Reading passage =>

◆ ◆ ◆ ◆

Forth Valley time capsule highlights challenges of Covid for those with sensory conditions

A time capsule which highlights how hard the Covid-19 pandemic has been for people with sensory conditions has been buried at Forth Valley Sensory Centre.

Thursday, 9th September 2021, 4:30 pm
Contributors to the time capsule buried at Forth Valley Sensory Centre to mark the challenges from the pandemic.

The ‘ten-year’ metal capsule contained a number of items relating to the pandemic which has gripped the world for the past 18 months, including face masks and stories from people who have sight or hearing conditions about their experience of lockdown.

Provost Billy Buchanan buried the capsule assisted by Leza Munro, high specialised audiologist with NHS Forth Valley, Margaret Jackson of RNIB Scotland and Linsey Stocks from the sensory centre.

It was placed under an acer tree generously donated by Falkirk Soroptimists and the spot will also be marked by a plaque providing details of its burial.

Provost Billy Buchanan and Margaret Jackson from RNIB Scotland.

Mr Buchanan also added a few items to the capsule – a Falkirk tartan tie, Falkirk pin badge, Falkirk war memorial badge, Queen’s Guides 95th birthday badge, a 50p coin commemorating those who fell in war, a Live On poppy wrist band and a Purple Poppy badge commemorating animals, including the eight million horses, which died in World War I.

The sensory centre in Camelon was also delighted to receive ‘Billy the Bunny’ – an additional statue for the sensory garden which was a gift from Mr Buchanan.

Speaking about the reason behind the creation of the time capsule, Linsey Stocks explained: “Lockdown has been hard on everyone but for disabled people it has been even worse.

"The deaf and hard of hearing members of our community struggled horrendously with masks and communication leaving many isolated.

"Similarly, for people with sight conditions, social distancing was impossible and many opted to shield, avoiding public places and, again, increasing their isolation from society.

◆ ◆ ◆ ◆

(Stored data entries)
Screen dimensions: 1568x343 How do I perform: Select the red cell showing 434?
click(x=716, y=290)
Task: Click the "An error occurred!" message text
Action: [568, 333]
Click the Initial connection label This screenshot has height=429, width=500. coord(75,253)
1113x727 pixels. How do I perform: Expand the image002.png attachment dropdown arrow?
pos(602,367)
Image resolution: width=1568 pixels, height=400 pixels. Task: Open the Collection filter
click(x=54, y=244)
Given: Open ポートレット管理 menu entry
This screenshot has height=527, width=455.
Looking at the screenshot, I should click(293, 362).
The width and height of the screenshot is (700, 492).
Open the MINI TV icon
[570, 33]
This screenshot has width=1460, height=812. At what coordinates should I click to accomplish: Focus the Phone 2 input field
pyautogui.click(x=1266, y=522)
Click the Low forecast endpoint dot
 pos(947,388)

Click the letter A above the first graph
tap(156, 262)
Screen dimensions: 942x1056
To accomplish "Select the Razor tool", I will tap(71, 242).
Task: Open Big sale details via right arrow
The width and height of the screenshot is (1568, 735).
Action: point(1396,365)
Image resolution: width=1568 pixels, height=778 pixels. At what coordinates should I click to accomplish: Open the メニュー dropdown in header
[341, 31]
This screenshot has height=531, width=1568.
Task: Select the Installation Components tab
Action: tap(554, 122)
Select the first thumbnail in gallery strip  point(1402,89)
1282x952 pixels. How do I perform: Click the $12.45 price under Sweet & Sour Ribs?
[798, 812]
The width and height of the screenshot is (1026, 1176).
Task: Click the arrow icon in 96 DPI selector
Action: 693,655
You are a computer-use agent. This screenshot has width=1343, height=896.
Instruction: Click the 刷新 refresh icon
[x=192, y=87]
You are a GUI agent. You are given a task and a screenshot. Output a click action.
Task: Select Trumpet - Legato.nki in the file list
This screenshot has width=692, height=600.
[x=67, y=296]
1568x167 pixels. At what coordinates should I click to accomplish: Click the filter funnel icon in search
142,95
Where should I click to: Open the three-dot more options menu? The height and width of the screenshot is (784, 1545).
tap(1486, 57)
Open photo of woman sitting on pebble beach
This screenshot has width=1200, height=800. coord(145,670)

◆ ◆ ◆ ◆

Please pick up the article on the Forth Valley Sensory Centre time capsule after its last sentence and carry it on. The stored lines play no part in this.

“We wanted to recognise just how hard it has been for people with sensory conditions over the last 18 months and record just what it has been like not being able to get out and having to live with all the different rules and restrictions.

"The time capsule includes several personal stories and experiences as well as common items associated with the pandemic and a thank you to our NHS Forth Valley partners.”

The event also provided an opportunity for attendees to hear more about the Making Sense of Climate Change Project at the centre.

Project Leader Sara Burns said: “Planting trees is one of the best carbon conscious things we can do to help stop climate change so it seemed fitting, while we are looking at the impact dramatic changes have on our lives, to also consider the future and the dramatic changes we are bringing on ourselves.

“Our project aims to help people with a sensory background understand what climate change is, what it might mean for them, the changes they can make to help stop it and, most importantly, why those changes are needed.”

Burying the capsule, Mr Buchanan added: “It has been a difficult time for everyone but it was humbling to hear how the pandemic affected disabled people, especially those already isolated through sensory loss.

"I have the greatest of respect for the resilience of these members of our community who have battled through with the unwavering support of charities like Forth Valley Sensory Centre and RNIB Scotland as well as the heroic work of NHS Forth Valley.”